** Supplied records follows **

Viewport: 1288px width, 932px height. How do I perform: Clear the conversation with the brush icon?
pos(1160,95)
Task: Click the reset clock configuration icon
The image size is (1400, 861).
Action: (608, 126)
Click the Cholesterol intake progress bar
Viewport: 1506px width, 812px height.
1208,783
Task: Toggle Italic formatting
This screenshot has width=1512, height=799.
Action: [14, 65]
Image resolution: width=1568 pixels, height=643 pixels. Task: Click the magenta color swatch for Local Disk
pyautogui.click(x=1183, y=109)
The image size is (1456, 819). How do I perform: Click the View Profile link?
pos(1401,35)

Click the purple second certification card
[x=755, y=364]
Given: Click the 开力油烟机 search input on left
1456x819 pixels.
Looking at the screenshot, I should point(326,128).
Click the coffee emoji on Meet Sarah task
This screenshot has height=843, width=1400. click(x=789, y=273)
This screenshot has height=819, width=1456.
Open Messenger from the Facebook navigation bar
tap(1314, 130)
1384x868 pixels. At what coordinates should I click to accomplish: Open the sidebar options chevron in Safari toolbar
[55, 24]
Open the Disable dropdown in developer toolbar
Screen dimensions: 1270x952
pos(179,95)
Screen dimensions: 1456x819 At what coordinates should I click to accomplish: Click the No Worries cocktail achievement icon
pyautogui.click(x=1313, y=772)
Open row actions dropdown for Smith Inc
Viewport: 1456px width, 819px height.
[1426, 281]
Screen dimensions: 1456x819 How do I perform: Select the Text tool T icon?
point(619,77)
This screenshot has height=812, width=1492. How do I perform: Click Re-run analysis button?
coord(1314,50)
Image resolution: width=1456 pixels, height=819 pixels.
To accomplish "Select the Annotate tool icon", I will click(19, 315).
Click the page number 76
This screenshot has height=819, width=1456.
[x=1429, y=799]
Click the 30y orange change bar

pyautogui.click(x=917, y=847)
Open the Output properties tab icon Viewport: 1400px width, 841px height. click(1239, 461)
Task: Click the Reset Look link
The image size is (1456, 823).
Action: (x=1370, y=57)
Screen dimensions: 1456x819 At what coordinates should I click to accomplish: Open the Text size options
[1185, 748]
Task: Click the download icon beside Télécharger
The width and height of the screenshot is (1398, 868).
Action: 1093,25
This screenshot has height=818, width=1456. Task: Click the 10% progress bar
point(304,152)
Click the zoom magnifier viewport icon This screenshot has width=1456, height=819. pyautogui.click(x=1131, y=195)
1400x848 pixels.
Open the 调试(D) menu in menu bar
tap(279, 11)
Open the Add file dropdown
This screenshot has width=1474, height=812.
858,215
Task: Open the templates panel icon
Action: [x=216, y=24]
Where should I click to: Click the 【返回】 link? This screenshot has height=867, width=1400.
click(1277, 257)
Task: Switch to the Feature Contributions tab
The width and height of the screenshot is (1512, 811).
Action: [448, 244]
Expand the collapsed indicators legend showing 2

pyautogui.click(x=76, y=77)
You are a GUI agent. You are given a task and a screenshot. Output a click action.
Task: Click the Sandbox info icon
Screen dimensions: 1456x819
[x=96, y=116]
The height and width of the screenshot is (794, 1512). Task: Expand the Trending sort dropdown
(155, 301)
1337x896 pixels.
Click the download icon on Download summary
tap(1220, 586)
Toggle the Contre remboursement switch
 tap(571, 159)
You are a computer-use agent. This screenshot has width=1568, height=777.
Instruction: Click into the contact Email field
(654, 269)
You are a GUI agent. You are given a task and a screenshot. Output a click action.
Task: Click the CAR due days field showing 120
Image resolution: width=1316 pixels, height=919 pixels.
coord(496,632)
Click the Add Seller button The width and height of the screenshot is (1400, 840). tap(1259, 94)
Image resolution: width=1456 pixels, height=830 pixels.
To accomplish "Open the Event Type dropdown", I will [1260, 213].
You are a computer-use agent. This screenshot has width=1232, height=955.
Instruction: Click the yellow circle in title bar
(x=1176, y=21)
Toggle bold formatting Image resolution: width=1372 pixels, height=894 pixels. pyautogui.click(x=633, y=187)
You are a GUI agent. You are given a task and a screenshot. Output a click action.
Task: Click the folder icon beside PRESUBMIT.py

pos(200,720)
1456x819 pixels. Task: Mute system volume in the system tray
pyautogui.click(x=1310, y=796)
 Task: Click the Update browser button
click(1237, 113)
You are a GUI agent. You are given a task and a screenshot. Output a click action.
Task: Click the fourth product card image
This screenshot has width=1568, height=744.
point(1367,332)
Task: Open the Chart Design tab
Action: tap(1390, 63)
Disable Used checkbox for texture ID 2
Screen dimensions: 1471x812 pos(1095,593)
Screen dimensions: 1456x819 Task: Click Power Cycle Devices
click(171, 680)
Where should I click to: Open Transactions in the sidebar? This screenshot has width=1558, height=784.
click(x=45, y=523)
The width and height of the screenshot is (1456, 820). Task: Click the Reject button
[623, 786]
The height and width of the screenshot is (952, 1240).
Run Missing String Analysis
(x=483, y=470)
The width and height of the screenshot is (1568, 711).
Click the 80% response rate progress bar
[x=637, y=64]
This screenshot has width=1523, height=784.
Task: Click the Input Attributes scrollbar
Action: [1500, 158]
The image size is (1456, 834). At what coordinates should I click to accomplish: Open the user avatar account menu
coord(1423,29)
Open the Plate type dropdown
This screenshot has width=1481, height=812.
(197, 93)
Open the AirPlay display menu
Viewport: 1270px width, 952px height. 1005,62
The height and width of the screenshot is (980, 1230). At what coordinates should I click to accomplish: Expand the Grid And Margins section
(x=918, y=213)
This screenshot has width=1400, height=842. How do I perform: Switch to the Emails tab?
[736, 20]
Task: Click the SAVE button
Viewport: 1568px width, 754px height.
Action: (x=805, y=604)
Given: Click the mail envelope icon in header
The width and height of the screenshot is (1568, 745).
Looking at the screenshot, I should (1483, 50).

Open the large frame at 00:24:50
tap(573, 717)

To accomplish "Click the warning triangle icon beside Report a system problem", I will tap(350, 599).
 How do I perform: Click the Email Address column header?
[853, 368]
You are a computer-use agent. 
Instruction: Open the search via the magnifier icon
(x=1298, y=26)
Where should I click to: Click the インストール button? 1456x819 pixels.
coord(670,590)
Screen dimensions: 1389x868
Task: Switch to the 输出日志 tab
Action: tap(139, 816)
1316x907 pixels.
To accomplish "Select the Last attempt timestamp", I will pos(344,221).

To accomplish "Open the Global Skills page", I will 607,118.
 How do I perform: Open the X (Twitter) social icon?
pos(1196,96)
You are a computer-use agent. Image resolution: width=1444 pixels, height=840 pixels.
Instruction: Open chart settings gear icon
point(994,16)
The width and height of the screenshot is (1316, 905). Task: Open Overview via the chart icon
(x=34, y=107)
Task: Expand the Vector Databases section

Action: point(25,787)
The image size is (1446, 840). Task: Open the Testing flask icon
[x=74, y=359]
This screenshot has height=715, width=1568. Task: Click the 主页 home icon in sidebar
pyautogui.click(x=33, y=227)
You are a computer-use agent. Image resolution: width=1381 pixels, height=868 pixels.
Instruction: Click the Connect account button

** End of Supplied records **

Assignment: What is needed is an exact copy of all the records above.

Answer below:
Viewport: 1288px width, 932px height. How do I perform: Clear the conversation with the brush icon?
pos(1160,95)
Task: Click the reset clock configuration icon
The image size is (1400, 861).
Action: (608, 126)
Click the Cholesterol intake progress bar
Viewport: 1506px width, 812px height.
1208,783
Task: Toggle Italic formatting
This screenshot has width=1512, height=799.
Action: [14, 65]
Image resolution: width=1568 pixels, height=643 pixels. Task: Click the magenta color swatch for Local Disk
pyautogui.click(x=1183, y=109)
The image size is (1456, 819). How do I perform: Click the View Profile link?
pos(1401,35)

Click the purple second certification card
[x=755, y=364]
Given: Click the 开力油烟机 search input on left
1456x819 pixels.
Looking at the screenshot, I should point(326,128).
Click the coffee emoji on Meet Sarah task
This screenshot has height=843, width=1400. click(x=789, y=273)
This screenshot has height=819, width=1456.
Open Messenger from the Facebook navigation bar
tap(1314, 130)
1384x868 pixels. At what coordinates should I click to accomplish: Open the sidebar options chevron in Safari toolbar
[55, 24]
Open the Disable dropdown in developer toolbar
Screen dimensions: 1270x952
pos(179,95)
Screen dimensions: 1456x819 At what coordinates should I click to accomplish: Click the No Worries cocktail achievement icon
pyautogui.click(x=1313, y=772)
Open row actions dropdown for Smith Inc
Viewport: 1456px width, 819px height.
[1426, 281]
Screen dimensions: 1456x819 How do I perform: Select the Text tool T icon?
point(619,77)
This screenshot has height=812, width=1492. How do I perform: Click Re-run analysis button?
coord(1314,50)
Image resolution: width=1456 pixels, height=819 pixels.
To accomplish "Select the Annotate tool icon", I will click(19, 315).
Click the page number 76
This screenshot has height=819, width=1456.
[x=1429, y=799]
Click the 30y orange change bar

pyautogui.click(x=917, y=847)
Open the Output properties tab icon Viewport: 1400px width, 841px height. click(1239, 461)
Task: Click the Reset Look link
The image size is (1456, 823).
Action: (x=1370, y=57)
Screen dimensions: 1456x819 At what coordinates should I click to accomplish: Open the Text size options
[1185, 748]
Task: Click the download icon beside Télécharger
The width and height of the screenshot is (1398, 868).
Action: 1093,25
This screenshot has height=818, width=1456. Task: Click the 10% progress bar
point(304,152)
Click the zoom magnifier viewport icon This screenshot has width=1456, height=819. pyautogui.click(x=1131, y=195)
1400x848 pixels.
Open the 调试(D) menu in menu bar
tap(279, 11)
Open the Add file dropdown
This screenshot has width=1474, height=812.
858,215
Task: Open the templates panel icon
Action: [x=216, y=24]
Where should I click to: Click the 【返回】 link? This screenshot has height=867, width=1400.
click(1277, 257)
Task: Switch to the Feature Contributions tab
The width and height of the screenshot is (1512, 811).
Action: [448, 244]
Expand the collapsed indicators legend showing 2

pyautogui.click(x=76, y=77)
You are a GUI agent. You are given a task and a screenshot. Output a click action.
Task: Click the Sandbox info icon
Screen dimensions: 1456x819
[x=96, y=116]
The height and width of the screenshot is (794, 1512). Task: Expand the Trending sort dropdown
(155, 301)
1337x896 pixels.
Click the download icon on Download summary
tap(1220, 586)
Toggle the Contre remboursement switch
 tap(571, 159)
You are a computer-use agent. This screenshot has width=1568, height=777.
Instruction: Click into the contact Email field
(654, 269)
You are a GUI agent. You are given a task and a screenshot. Output a click action.
Task: Click the CAR due days field showing 120
Image resolution: width=1316 pixels, height=919 pixels.
coord(496,632)
Click the Add Seller button The width and height of the screenshot is (1400, 840). tap(1259, 94)
Image resolution: width=1456 pixels, height=830 pixels.
To accomplish "Open the Event Type dropdown", I will [1260, 213].
You are a computer-use agent. This screenshot has width=1232, height=955.
Instruction: Click the yellow circle in title bar
(x=1176, y=21)
Toggle bold formatting Image resolution: width=1372 pixels, height=894 pixels. pyautogui.click(x=633, y=187)
You are a GUI agent. You are given a task and a screenshot. Output a click action.
Task: Click the folder icon beside PRESUBMIT.py

pos(200,720)
1456x819 pixels. Task: Mute system volume in the system tray
pyautogui.click(x=1310, y=796)
 Task: Click the Update browser button
click(1237, 113)
You are a GUI agent. You are given a task and a screenshot. Output a click action.
Task: Click the fourth product card image
This screenshot has width=1568, height=744.
point(1367,332)
Task: Open the Chart Design tab
Action: tap(1390, 63)
Disable Used checkbox for texture ID 2
Screen dimensions: 1471x812 pos(1095,593)
Screen dimensions: 1456x819 Task: Click Power Cycle Devices
click(171, 680)
Where should I click to: Open Transactions in the sidebar? This screenshot has width=1558, height=784.
click(x=45, y=523)
The width and height of the screenshot is (1456, 820). Task: Click the Reject button
[623, 786]
The height and width of the screenshot is (952, 1240).
Run Missing String Analysis
(x=483, y=470)
The width and height of the screenshot is (1568, 711).
Click the 80% response rate progress bar
[x=637, y=64]
This screenshot has width=1523, height=784.
Task: Click the Input Attributes scrollbar
Action: [1500, 158]
The image size is (1456, 834). At what coordinates should I click to accomplish: Open the user avatar account menu
coord(1423,29)
Open the Plate type dropdown
This screenshot has width=1481, height=812.
(197, 93)
Open the AirPlay display menu
Viewport: 1270px width, 952px height. 1005,62
The height and width of the screenshot is (980, 1230). At what coordinates should I click to accomplish: Expand the Grid And Margins section
(x=918, y=213)
This screenshot has width=1400, height=842. How do I perform: Switch to the Emails tab?
[736, 20]
Task: Click the SAVE button
Viewport: 1568px width, 754px height.
Action: (x=805, y=604)
Given: Click the mail envelope icon in header
The width and height of the screenshot is (1568, 745).
Looking at the screenshot, I should (1483, 50).

Open the large frame at 00:24:50
tap(573, 717)

To accomplish "Click the warning triangle icon beside Report a system problem", I will tap(350, 599).
 How do I perform: Click the Email Address column header?
[853, 368]
You are a computer-use agent. 
Instruction: Open the search via the magnifier icon
(x=1298, y=26)
Where should I click to: Click the インストール button? 1456x819 pixels.
coord(670,590)
Screen dimensions: 1389x868
Task: Switch to the 输出日志 tab
Action: tap(139, 816)
1316x907 pixels.
To accomplish "Select the Last attempt timestamp", I will pos(344,221).

To accomplish "Open the Global Skills page", I will 607,118.
 How do I perform: Open the X (Twitter) social icon?
pos(1196,96)
You are a computer-use agent. Image resolution: width=1444 pixels, height=840 pixels.
Instruction: Open chart settings gear icon
point(994,16)
The width and height of the screenshot is (1316, 905). Task: Open Overview via the chart icon
(x=34, y=107)
Task: Expand the Vector Databases section

Action: point(25,787)
The image size is (1446, 840). Task: Open the Testing flask icon
[x=74, y=359]
This screenshot has height=715, width=1568. Task: Click the 主页 home icon in sidebar
pyautogui.click(x=33, y=227)
You are a computer-use agent. Image resolution: width=1381 pixels, height=868 pixels.
Instruction: Click the Connect account button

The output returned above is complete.